As the old Canada Post building on Vancouver’s West Georgia Street continues to transform into a new tech centre for Amazon.com Inc. [Nasdaq: AMZN], the e-commerce giant is boosting hiring even further.
The Seattle-based tech company already had plans to take up 416,000 square feet in the downtown redevelopment, with designs on adding 3,000 more workers to the city in the coming years.
But Amazon revealed Monday (September 28) it’s expanding hiring at both its West Coast and Toronto offices, to the tune of 3,500 workers.
The vast majority of those workers — 3,000 — will be based in Vancouver as the company is now committing to taking up an additional 680,000 square feet of the old Canada Post building, which will see two towers sprouting from the classic facade.

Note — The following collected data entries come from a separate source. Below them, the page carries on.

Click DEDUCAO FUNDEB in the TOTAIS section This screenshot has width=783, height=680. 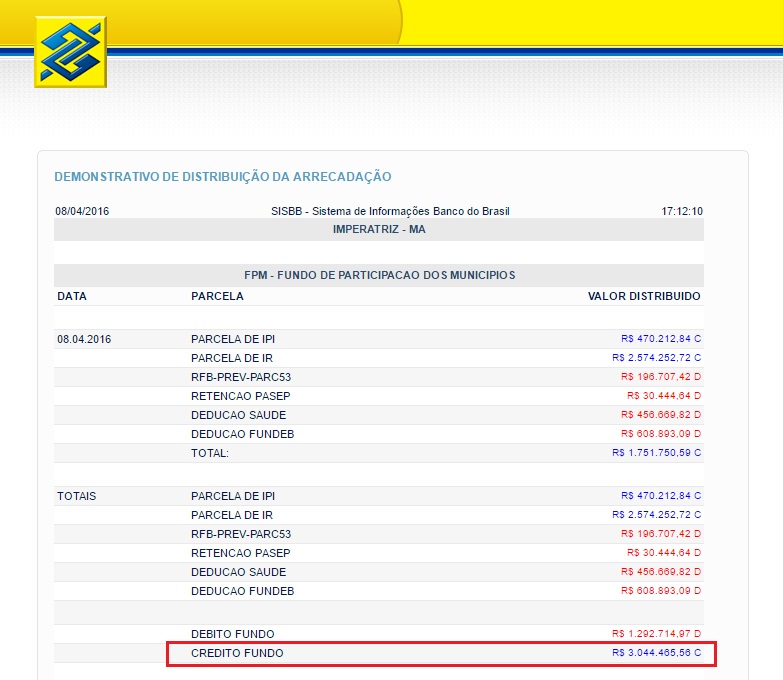click(x=242, y=591)
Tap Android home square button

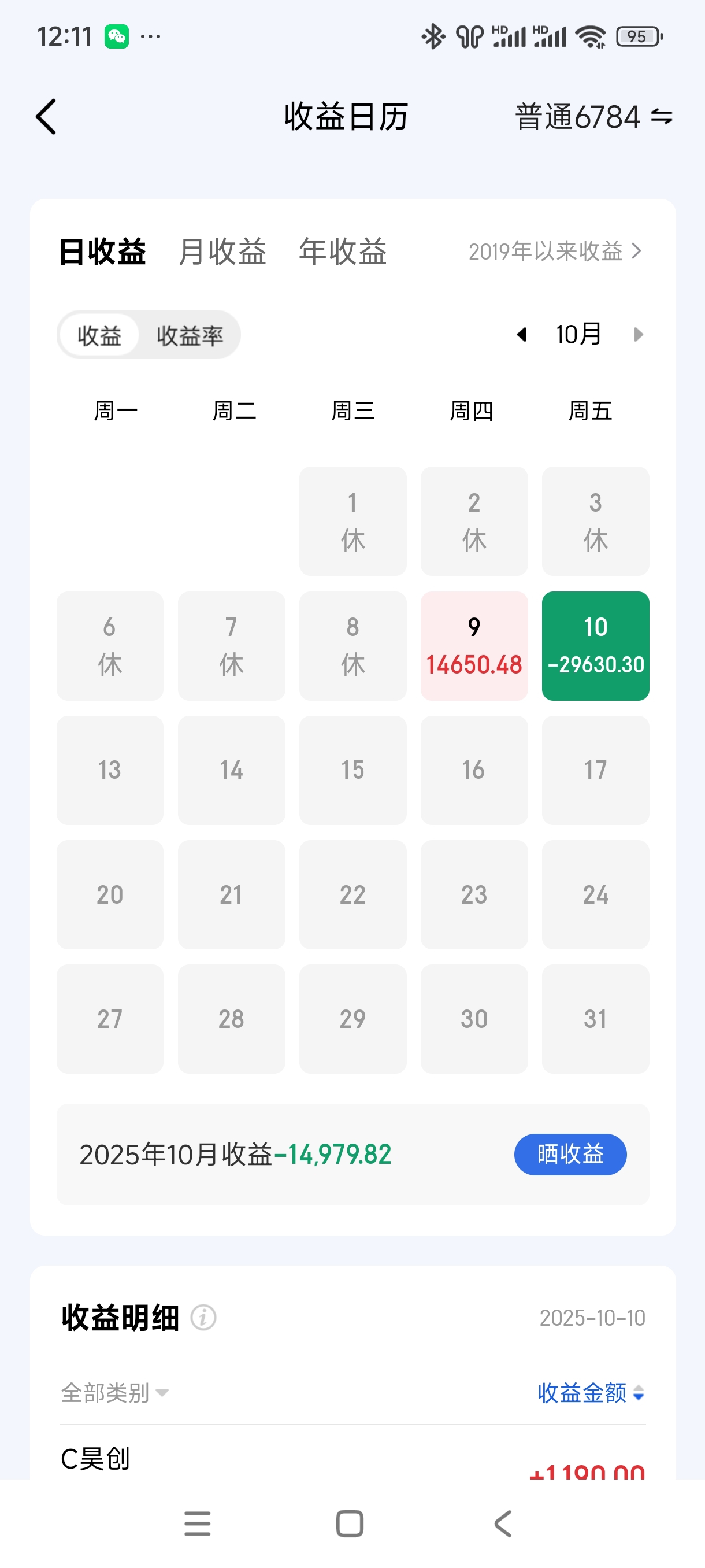350,1523
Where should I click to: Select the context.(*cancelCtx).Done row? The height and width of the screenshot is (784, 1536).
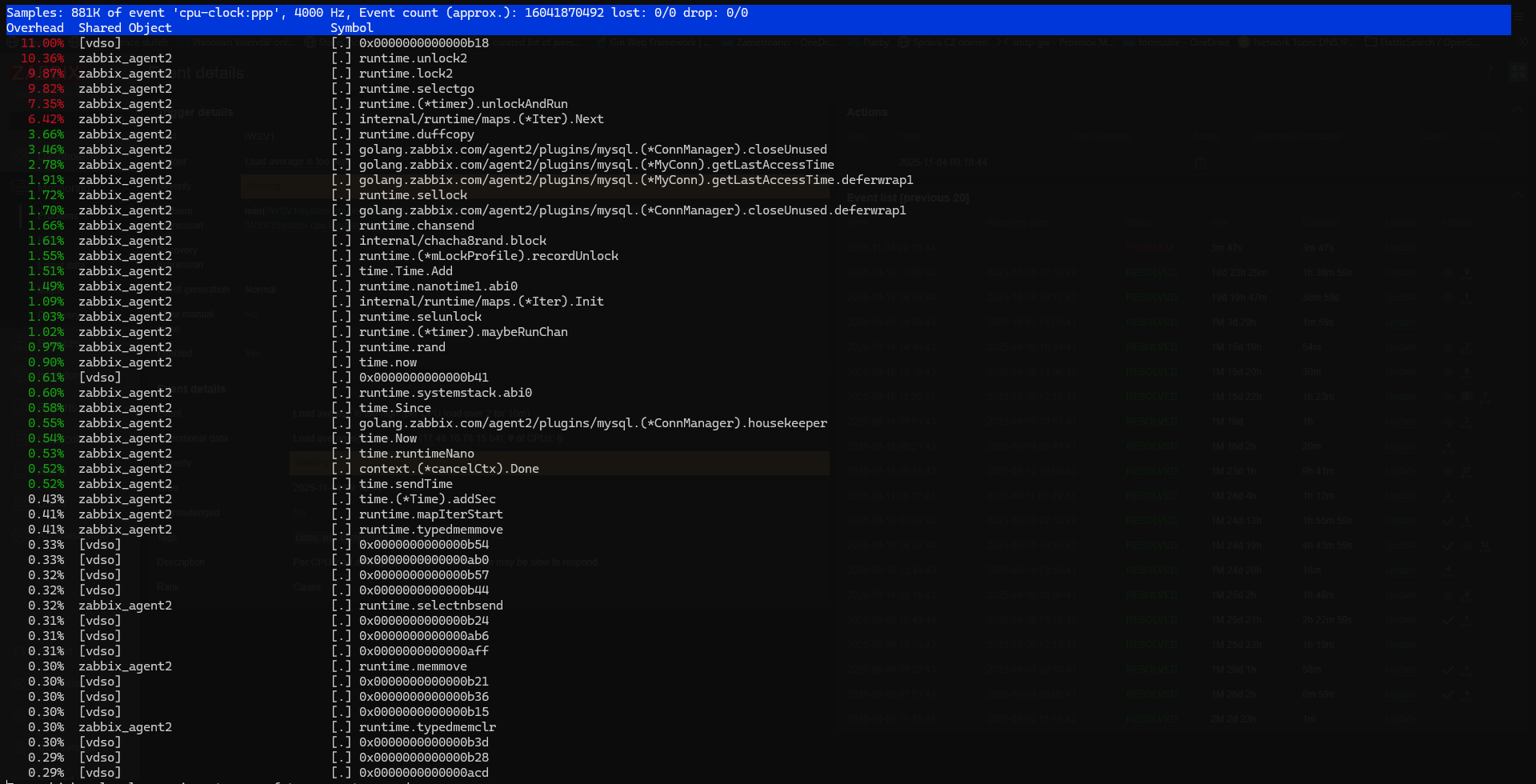pos(449,469)
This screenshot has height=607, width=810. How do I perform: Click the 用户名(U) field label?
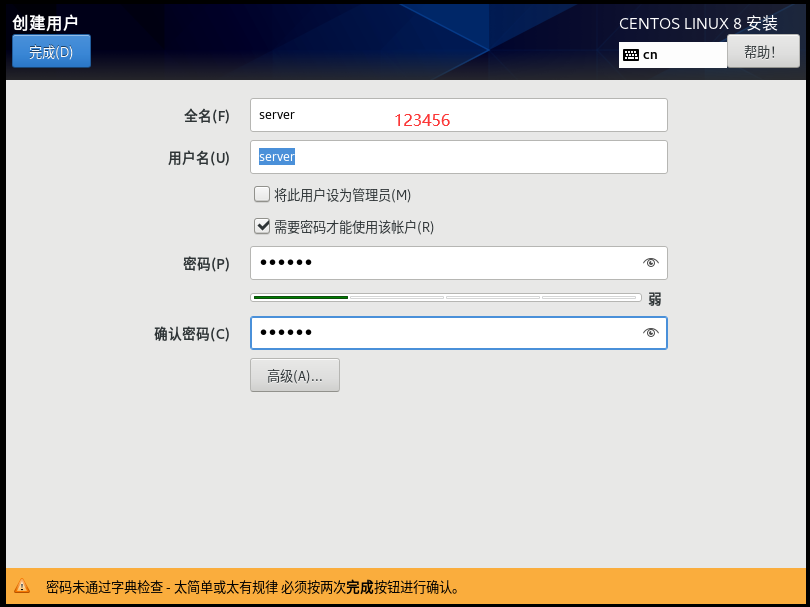(x=198, y=158)
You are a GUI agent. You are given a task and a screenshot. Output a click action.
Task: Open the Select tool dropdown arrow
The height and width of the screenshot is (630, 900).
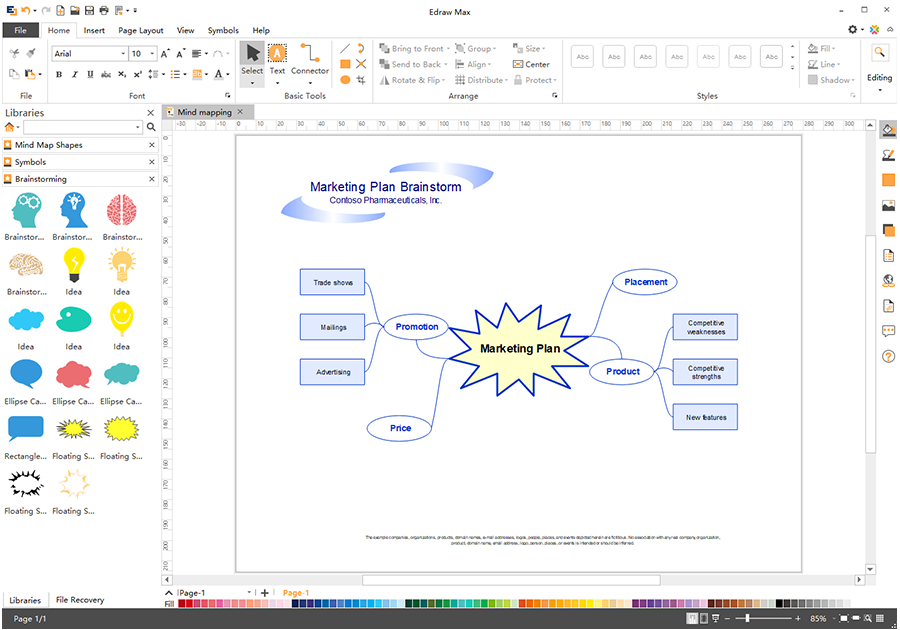click(x=252, y=83)
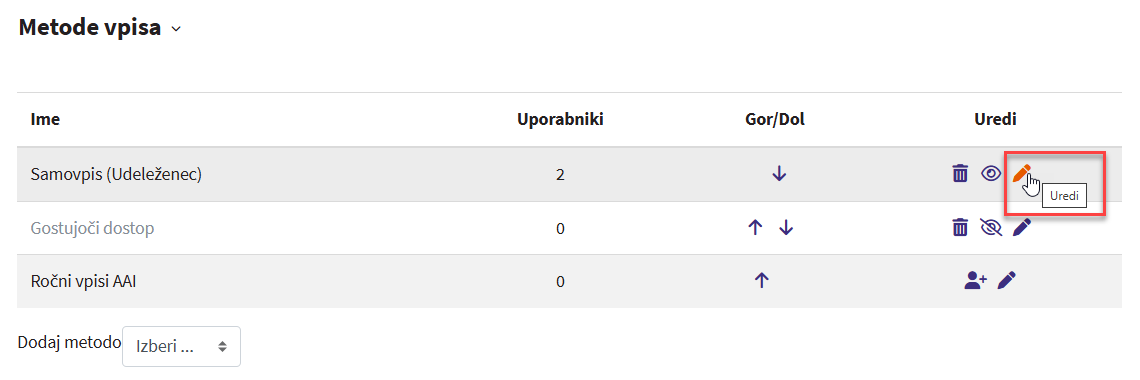Click the Metode vpisa page title
The width and height of the screenshot is (1140, 380).
89,28
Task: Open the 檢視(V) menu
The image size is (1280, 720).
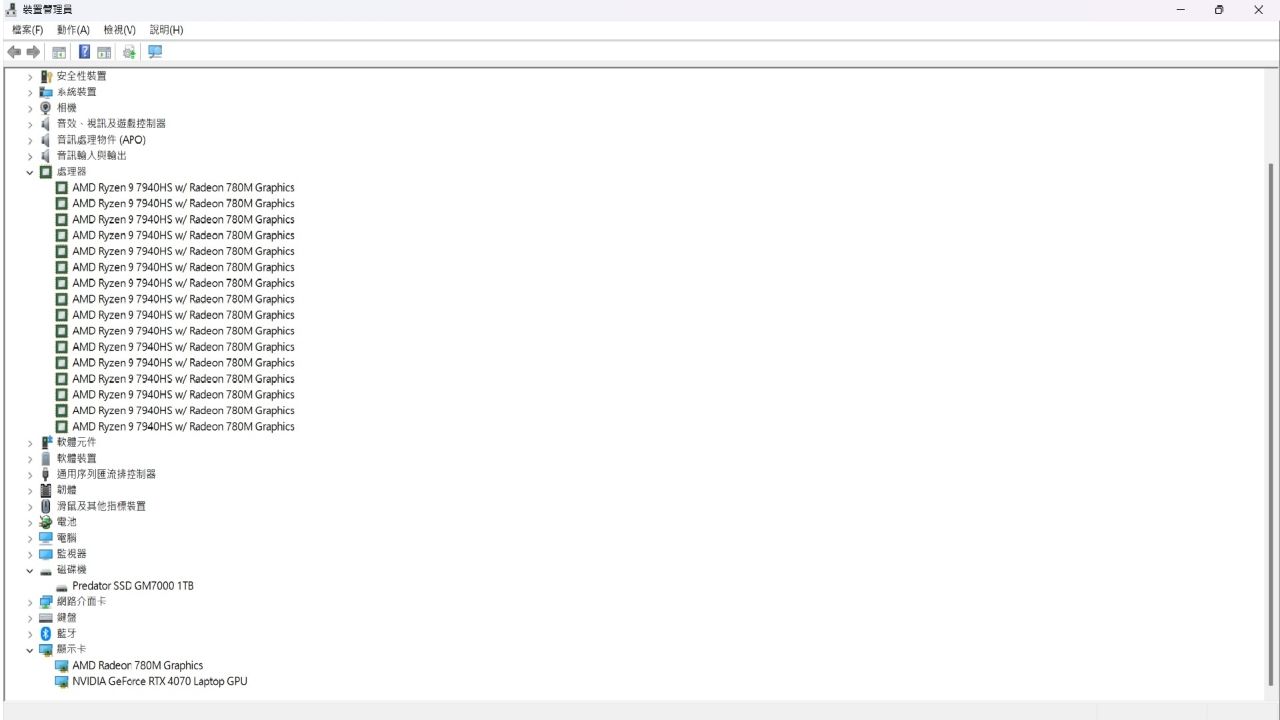Action: [x=119, y=30]
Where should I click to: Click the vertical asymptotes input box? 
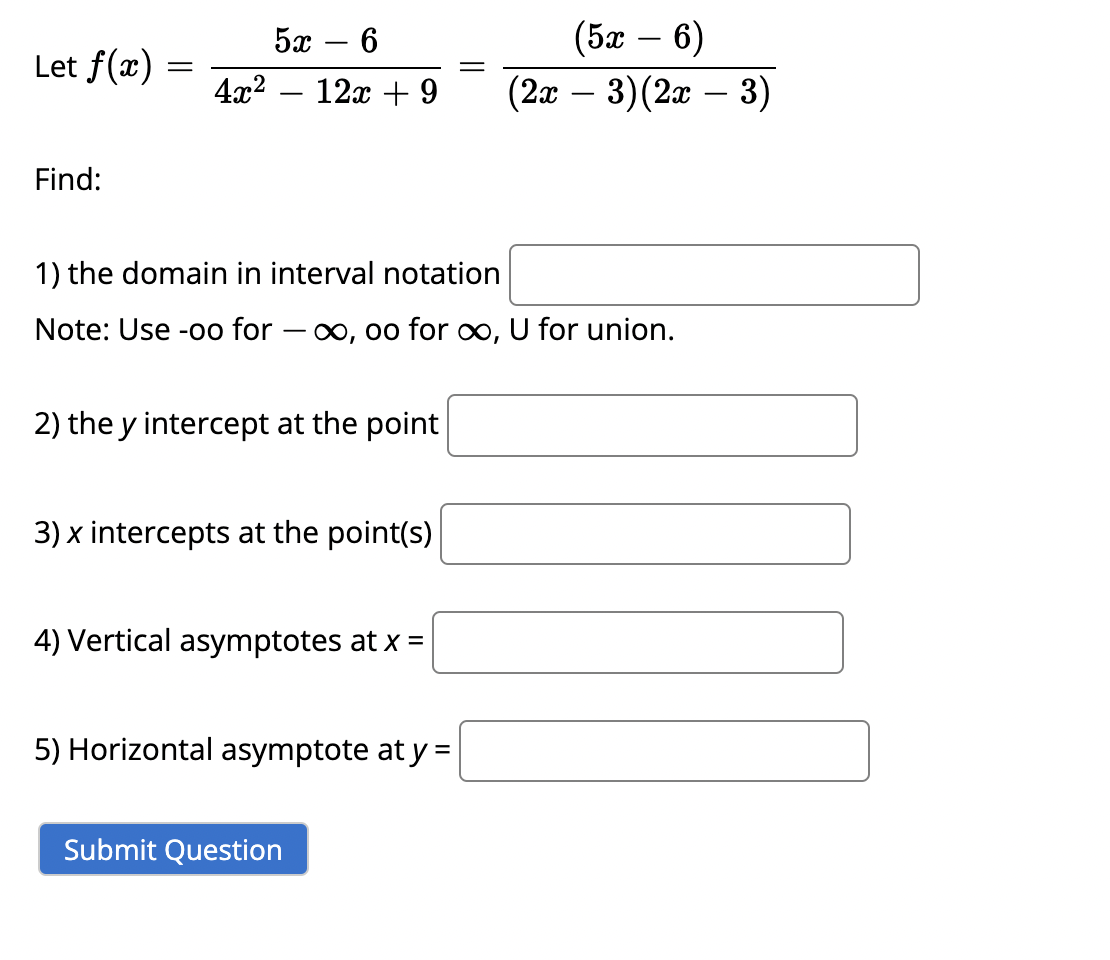637,642
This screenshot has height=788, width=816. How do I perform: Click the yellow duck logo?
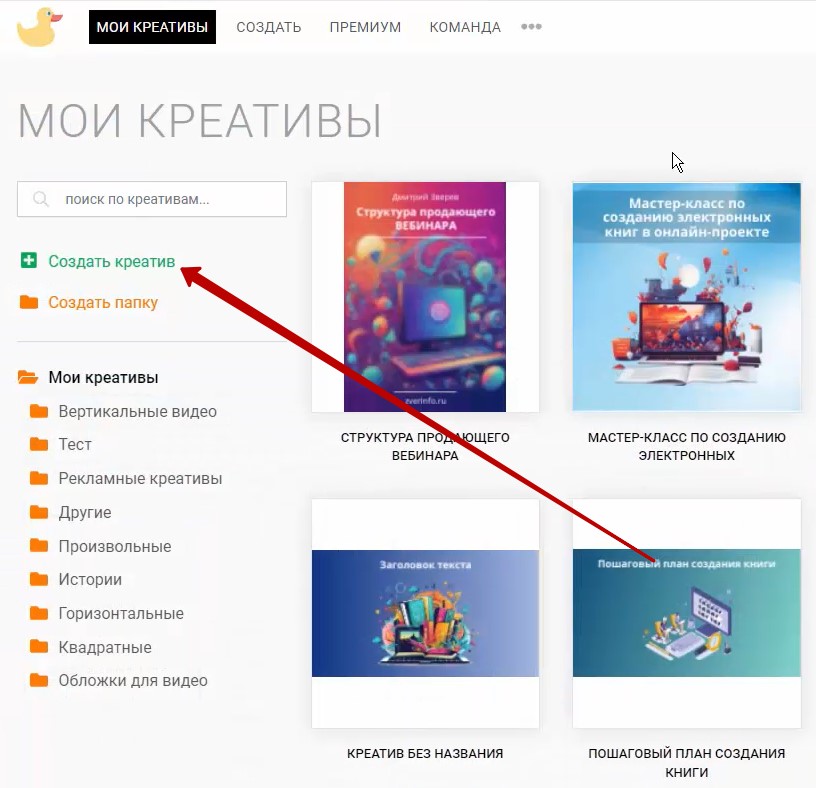pyautogui.click(x=40, y=27)
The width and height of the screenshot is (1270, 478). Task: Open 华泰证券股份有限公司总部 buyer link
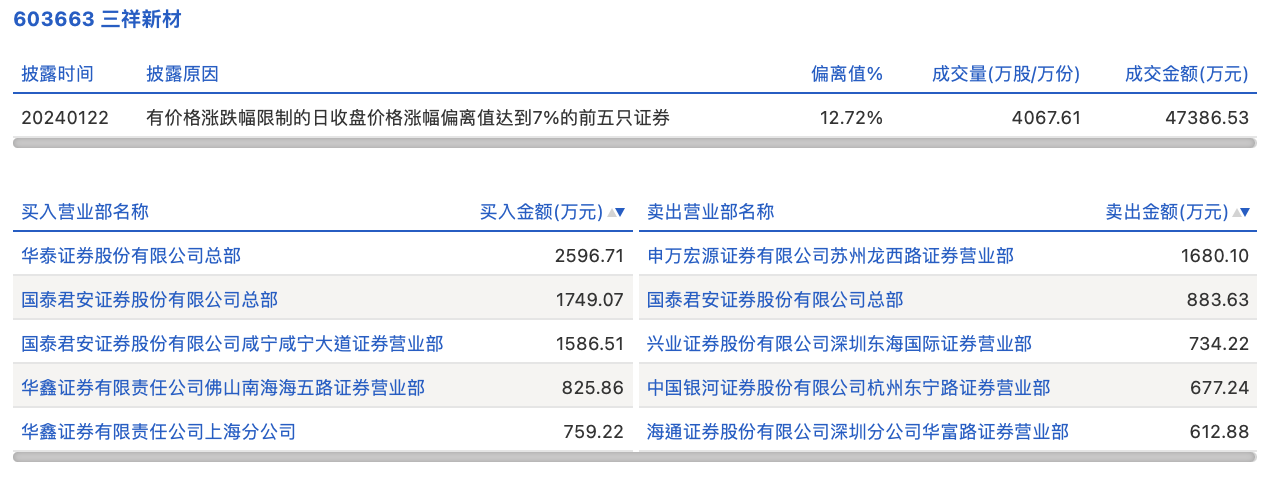(131, 256)
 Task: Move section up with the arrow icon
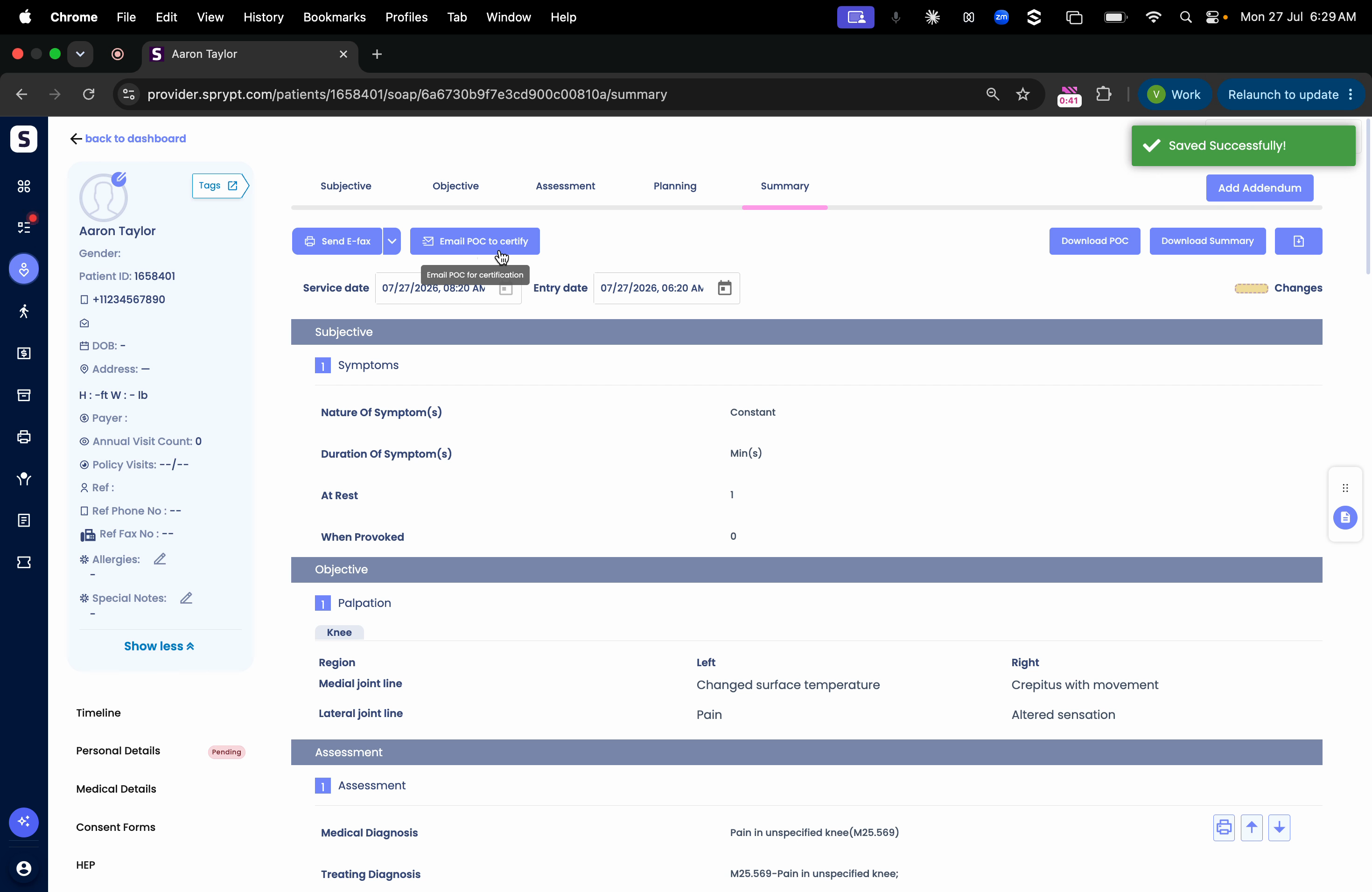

Amazon will lease 18 floors from the building’s North Tower and 17 floors from its South Tower with 6,000 workers total.
The 3,000-plus new jobs in Vancouver and Toronto encompass software development engineers, user experience designers, speech scientists for its Alexa device, cloud-computing solutions architects, and sales and marketing executives.
Amazon embarked on a search for an “HQ2” in 2017, issuing an opening invitation to cities across North America to make a pitch as to why they should host the company’s second home.
It eventually whittled 238 bids down to 20 – Toronto being the only Canadian city to make the short list — before deciding its HQ2 would be split between two location in New York City and Virginia.
The company planned at the outset of the HQ2 campaign to invest US$5 billion in the local economy over 15-17 years while hiring as many as 50,000 employees (its Seattle presence already included 40,000 employees across 33 buildings occupying 8.1 million square feet).
But since the HQ2 bid, Amazon has taken an increasing liking to Vancouver, committing in November 2017 to hire an additional 1,000 workers in the city.
Canadian e-commerce giant Shopify Inc. (TSX:SHOP) backed away from its January 2020 plans to hire 1,000 West Coast workers for a new four-storey, 70,000-square-foot office in downtown Vancouver at the outset of the COVID-19 pandemic.
Instead, it will be turning its attention to hiring employees who will work from home.
Amazon, however, told BIV in May it had no plans to back out of its expansion plans for the city.
But its presence in Vancouver hasn’t been without tumult.
A high-level Vancouver executive at Amazon Web Services (AWS) quit his job in May over how his former parent company had been treating workers amid the COVID-19 pandemic.
“I quite in dismay at Amazon firing whistleblowers who were making noise about warehouse employees frightened of COVID-19,” Tim Bray, previously an AWS vice-president and distinguished engineer, wrote in a blog post.
Bray was referencing dismissals that unfolded the previous month, when warehouse workers reached out to the Amazon Employees for Climate Justice (AECJ) organization for support raising awareness over what they considered to be unsafe working conditions during the pandemic.
One warehouse worker had already been dismissed in the wake of internal company protests.
Some AECJ members in turn promoted a petition and organized a video call to bring attention to the issue.
They were subsequently dismissed for what Amazon described as violating internal policies on commenting on the company publicly without authorization.
“VPs shouldn’t go publicly rogue, so I escalated through the proper channels and by the book,” Bray said in his post, adding he would not provide further details about those discussions other than that he believes he brought up his concerns to the appropriate people.
“That done, remaining an Amazon VP would have meant, in effect, signing off on actions I despised. So I resigned.”
The former tech executive said the job provided $1 million between salary and share vestings, but he was left uneasy after warehouse workers repeatedly raised concerns about the safety of Amazon’s fulfillment centres.
But Bray had kinder words for AWS, the cloud-computing division of Amazon.
“It treats its workers humanely, strives for work/life balance, struggles to move the diversity needle (and mostly fails, but so does everyone else), and is by and large an ethical organization. I genuinely admire its leadership,” he said in his post.
“Of course, its workers have power. The average pay is very high, and anyone who’s unhappy can walk across the street and get another job paying the same or better.”
The West Georgia Street redevelopment is expected to be completed by 2023.
The company currently has more than 21,000 workers based in Canada, including those based at tech hubs as well as distribution centres.